▸ **How to complete this task**: Print, word for word, the line containing "Image resolution: width=1075" and all lines beneath it to the end of the entries below. Pictures do not belong in the copy.

▸ **Data**:
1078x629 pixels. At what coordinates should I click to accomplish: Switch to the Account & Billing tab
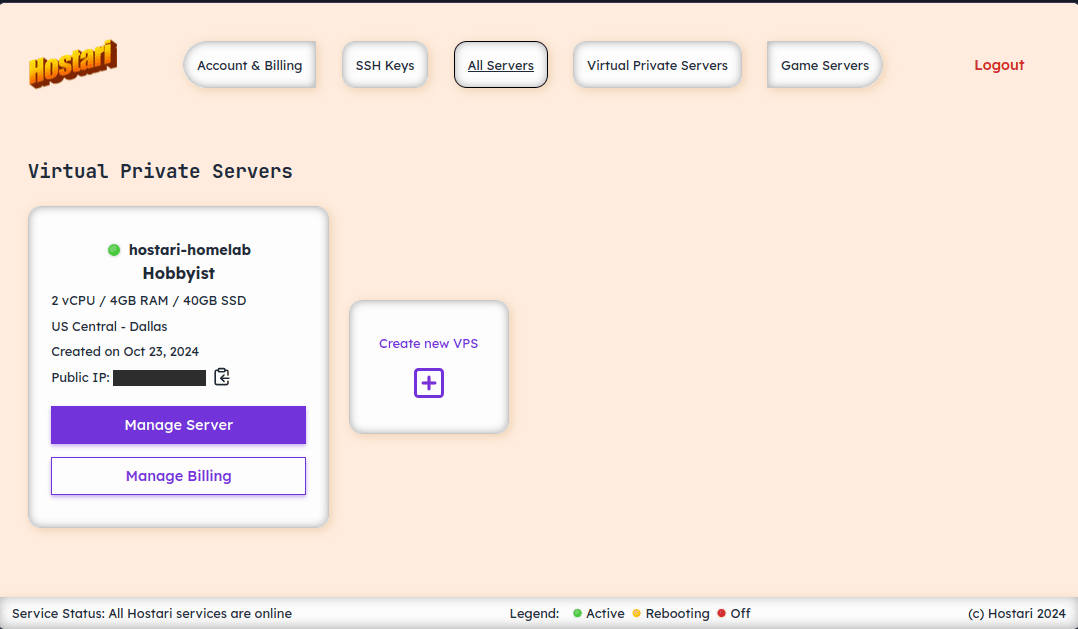point(249,64)
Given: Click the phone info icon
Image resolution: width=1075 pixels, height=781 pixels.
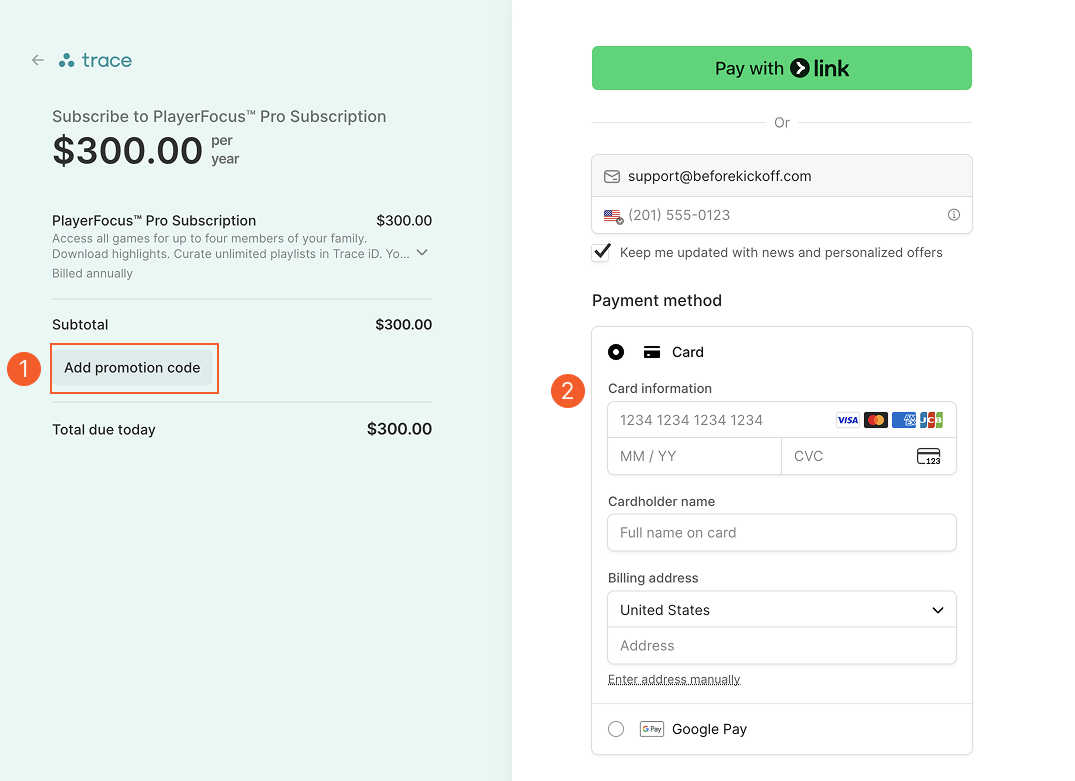Looking at the screenshot, I should pyautogui.click(x=954, y=215).
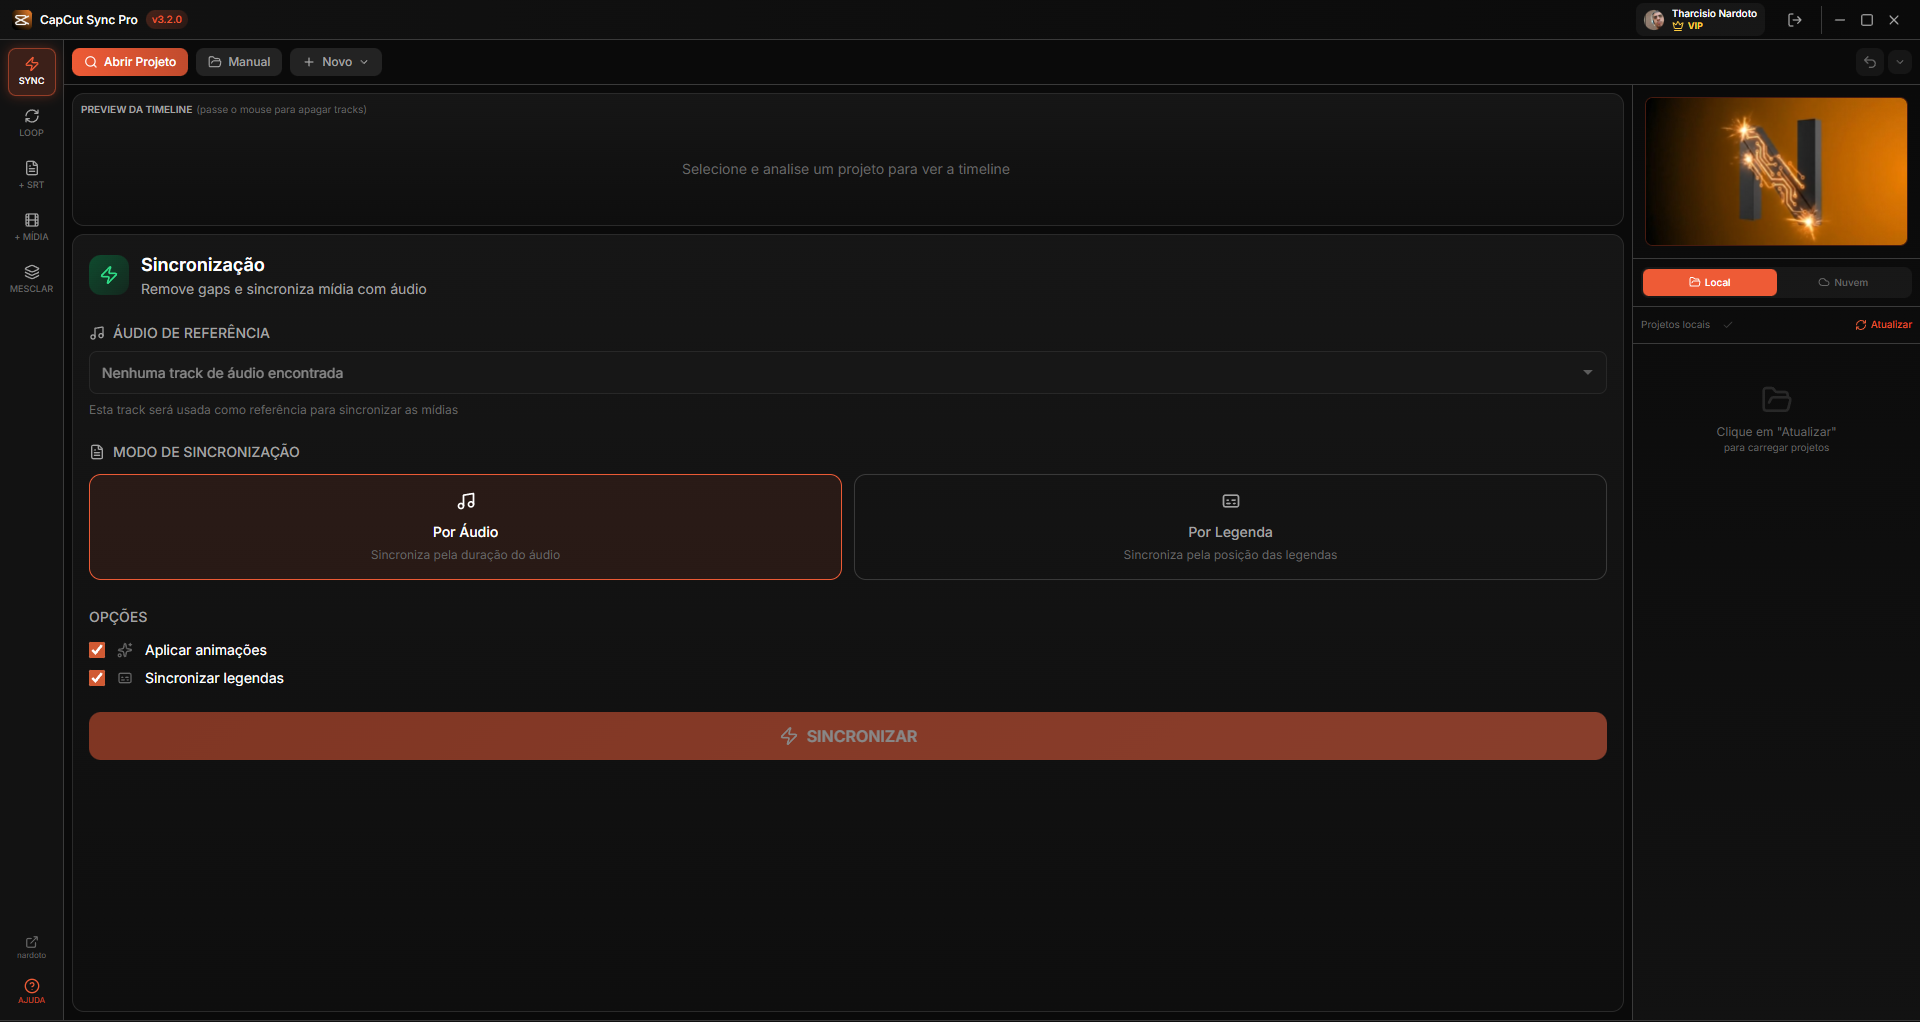Open the + MÍDIA sidebar tool
Image resolution: width=1920 pixels, height=1022 pixels.
31,227
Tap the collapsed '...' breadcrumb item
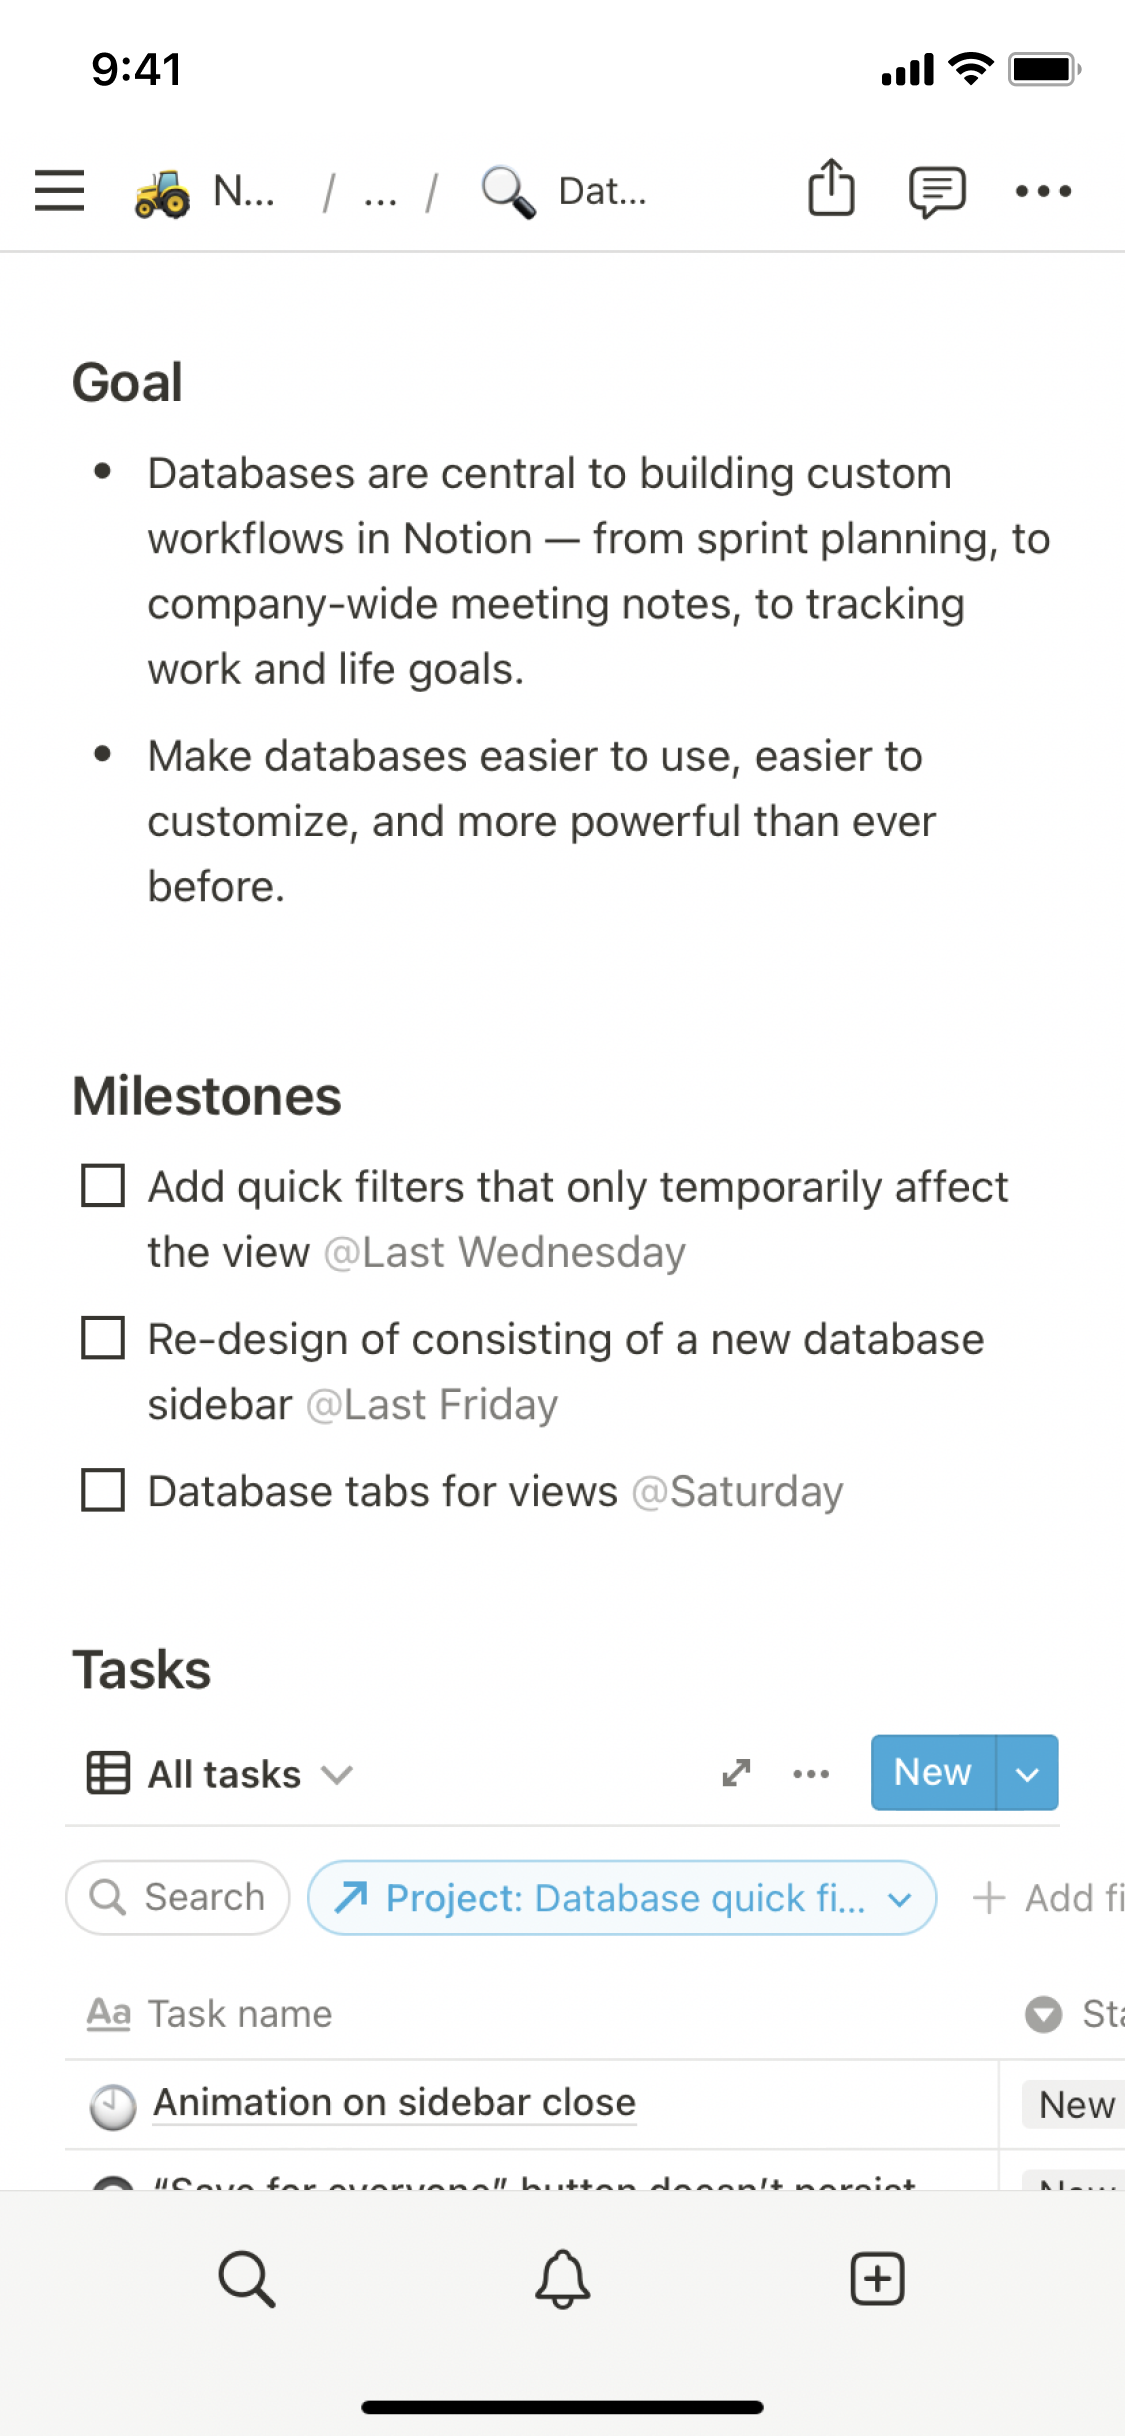Viewport: 1125px width, 2436px height. tap(380, 192)
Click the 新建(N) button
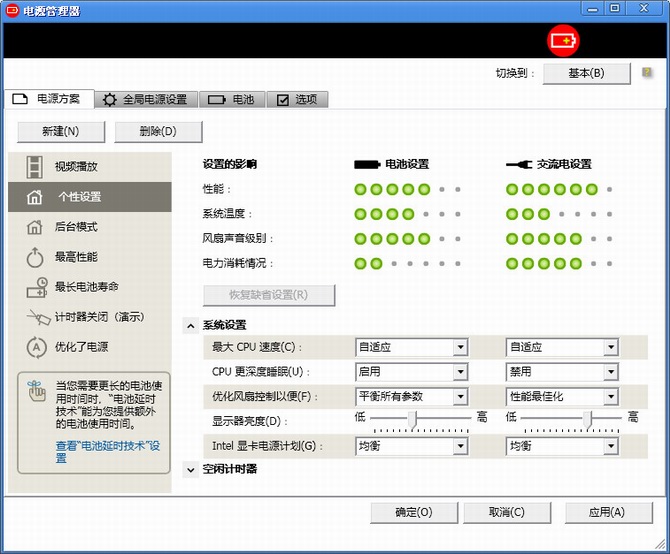 [60, 132]
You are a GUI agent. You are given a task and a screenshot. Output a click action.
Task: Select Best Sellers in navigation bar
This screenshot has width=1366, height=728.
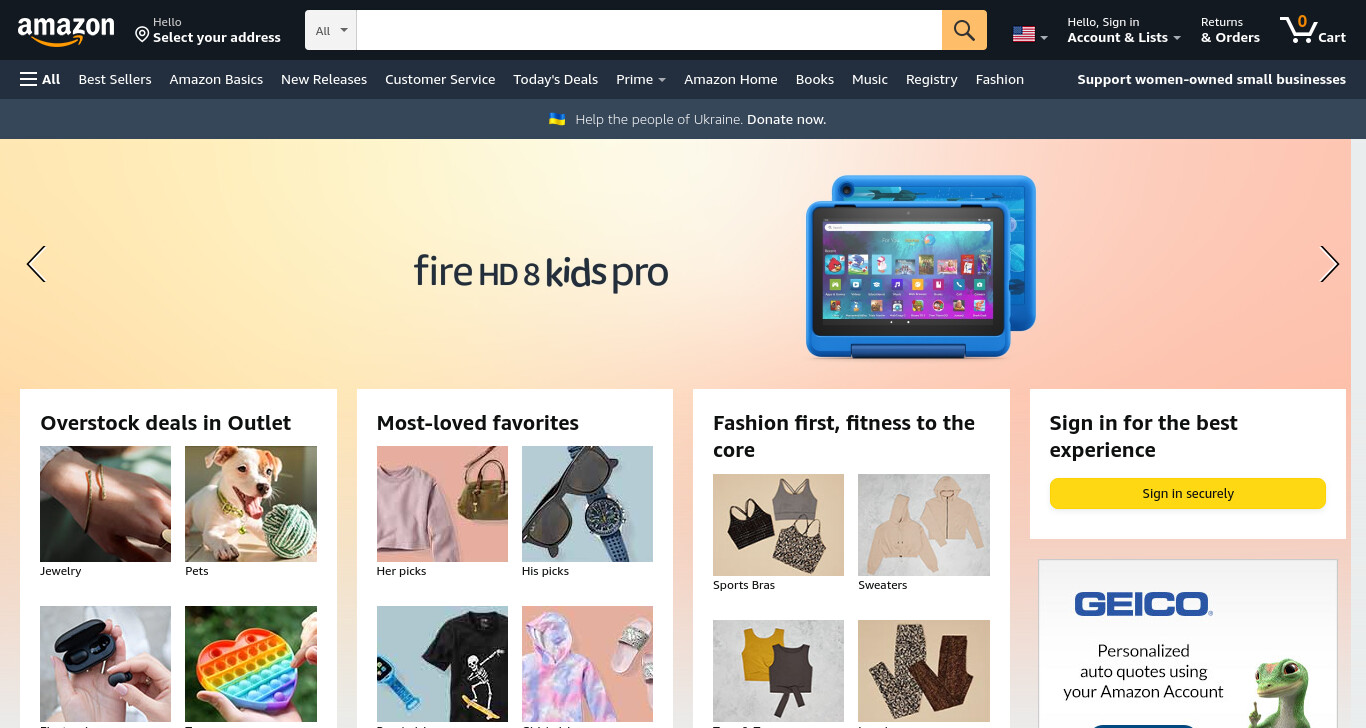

▸ **Solution to this task**:
Image resolution: width=1075 pixels, height=781 pixels.
Looking at the screenshot, I should pyautogui.click(x=954, y=215).
Open the + MÍDIA sidebar tool
Image resolution: width=1920 pixels, height=1022 pixels.
31,227
Tap the collapsed '...' breadcrumb item
Viewport: 1125px width, 2436px height. tap(380, 192)
Click the 新建(N) button
 [60, 132]
You are a GUI agent. You are given a task and a screenshot. Output a click action.
Task: Select Best Sellers in navigation bar
This screenshot has width=1366, height=728.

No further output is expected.